Бабиджа дал ему ещё динар.

- Да пусть уйдут все недуги из твоего тела, господин! Щедрость твоя сверх всяких мер!

- Ну! - пробормотал Бабиджа, подставляя Мансуру левое ухо, но то, что он услышал, заставило его откачнуться и поглядеть на дервиша округлившимися глазами. От его слов у Бабиджи закружилась голова.

- Можно ли этому верить? - спросил он наконец, и губы его покривились.

Мансур прижал руку к сердцу и закрыл глаза.

- Дервиш Мансур всегда говорит только правду.

- Поклянись, что никто не знает об этом, кроме нас. На Коране поклянись!

Бабиджа протянул двумя руками толстую книгу в крепком кожаном переплете. Дервиш возложил на неё правую покалеченную руку и произнес четким ясным голосом:

- Клянусь! Да пусть Аллах покарает меня, если это ложь!

Бабиджа, волнуясь и торопясь, достал два динара, потом ещё один, а затем сунул весь кошель с оставшимися деньгами в руки изумленному дервишу и сказал:

- Ты должен молчать, иначе наш общий друг окажется в беде. Давай сюда платок!
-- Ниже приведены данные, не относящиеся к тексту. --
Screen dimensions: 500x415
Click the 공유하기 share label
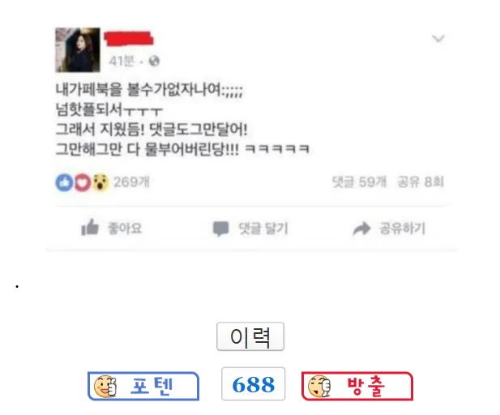point(402,229)
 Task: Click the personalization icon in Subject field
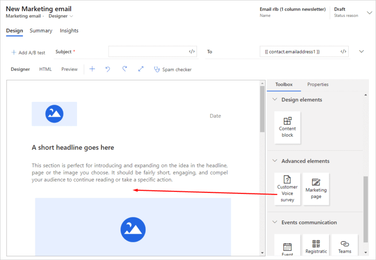point(192,52)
В это время в соседней горнице раздался шорох, как будто что-то упало на мягкий ковер. Бабиджа поспешно сунул платок за пазуху и принялся молиться. Дервиш бесшумно, как тень, метнулся за занавеску, потом так же бесшумно предстал перед Бабиджей.

- Никого.

- Жаровню!

Шелковый платок сразу вспыхнул, пламя едва не охватило пальцы Бабиджи, он бросил горевший платок и попросил Мансура ещё раз рассказать о находке. Слово в слово поведал дервиш о своем приходе в дом Нагатая и о том, как он увидел торчащий из-под ковра кончик платка. Он не придал бы этому никакого значения, если бы Джани, дочь Нагатая, с озабоченным видом не вошла в горницу и, не отдав ему салям, не принялась осматривать все вокруг. Но когда она удалилась, а за висевшим над входом ковром раздался кашель знакомый кашель, слышимый им во дворце...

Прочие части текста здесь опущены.